Experimental design and operational details of research conducted are contained in related published articles, however a further description of the measured data signals and commentary is herein offered.
Typical nitrogen fertilizer was delivered as liquid UAN 32-0-0 fertilizer with a density of 11.1 pounds per gallon, which contains 3.5 pounds of nitrogen per gallon. Notably, subsequent 2017 and 2018 experimentation years include a large volume of depleted nitrogen-15 isotope recovery tracing.
GeoScoutX logging of CropCircle active optical reflectance sensing data -
The primary component of this dataset is the Holland Scientific (HS) CropCircle ACS-470 generated reflectance numbers. Which as derived here, consists of raw active optical band-pass values digitized onboard the sensor product. Data was delivered as sequential serialized text output including the associated GPS information. Typically, this product examples a production agriculture support technology, enabling an efficient precision application of nitrogen fertilizer. However, we used this optical reflectance sensor technology to investigate plant agronomic biology, as the ACS-470 is a unique performance product, being not only rugged and reliable, but illumination active and filter customizable.

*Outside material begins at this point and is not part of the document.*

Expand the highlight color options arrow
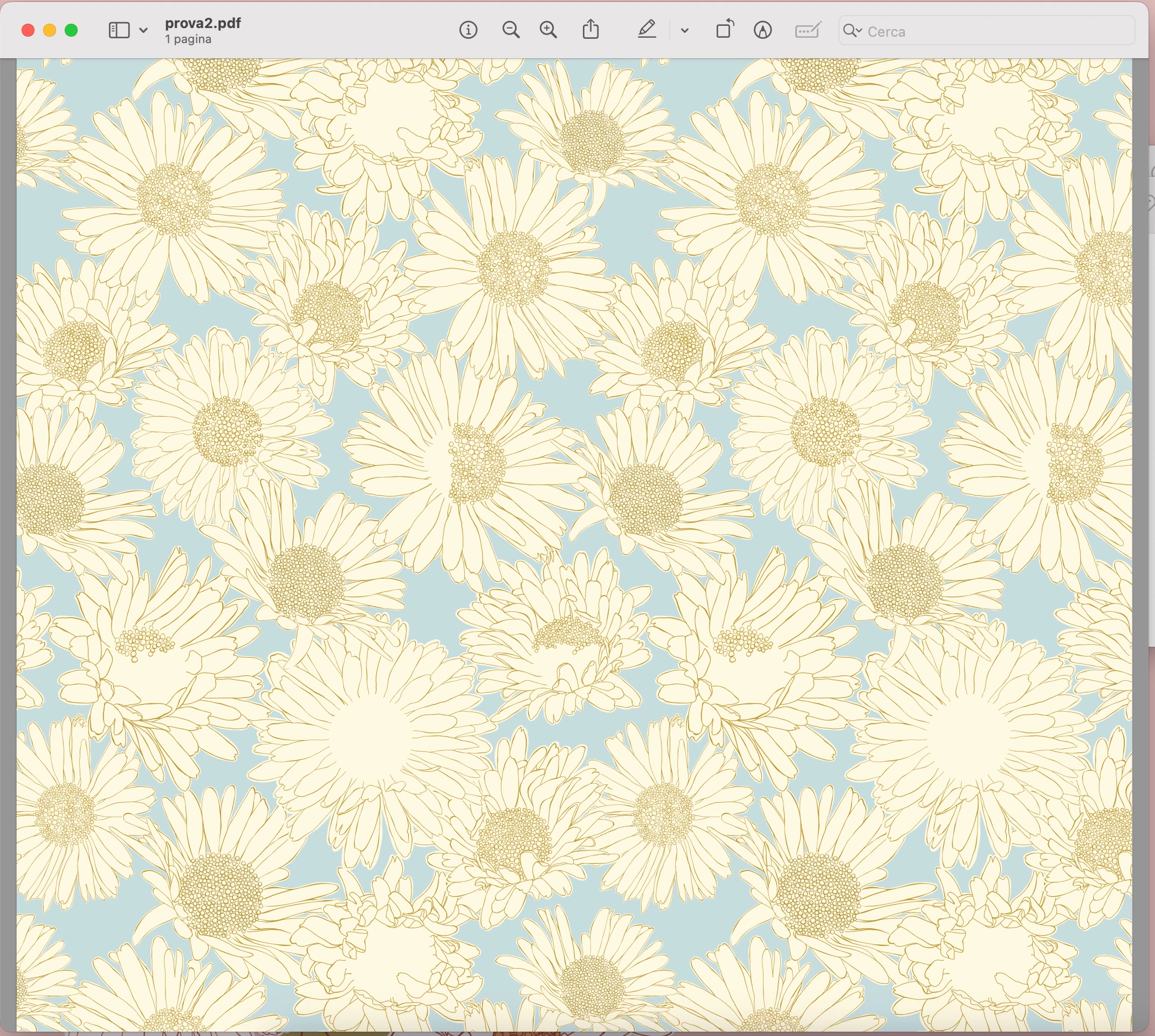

Individualized ACS-470 sensor detector behavior and subsequent index calculation influence can be understood through analysis of white-panel and other known target measurements. When a sensor is held 120 cm from and flush facing to a titanium dioxide white painted panel, a normalized unity value of 1.0 can be set for each detector. To generate this dataset, we used a Holland Scientific SC-1 device and set the 1.0 unity value (field normalization) on each sensor individually, before each data collection, and without the use of any channel gain boost. The SC-1 field normalization device allows a communications connection to a Windows PC machine, where company provided sensor control software enables the necessary sensor normalization routine, and a real-time view of streaming sensor data.
Noting that this type of raw value active proximal multi-spectral reflectance data may be perceived as inherently “noisy”; however basic analytical description consistently resolves a biological patterning, and more advanced statistical analysis is suggested to achieve discovery. Sources of polychromatic reflectance are inherent in the environment; and can be influenced by surface features like wax or water, or presence of crystal mineralization; varying bi-directional reflectance in the proximal space is a model reality and directed energy emission reflection sampling is expected to support physical understanding of the underling passive environmental system. We consider these CropCircle raw detector returns to be more “instant” in generation, and “less-filtered” electronically while onboard the “black-box” device, than are other reflectance products which produce vegetation indices that are averages of multiple detector samples.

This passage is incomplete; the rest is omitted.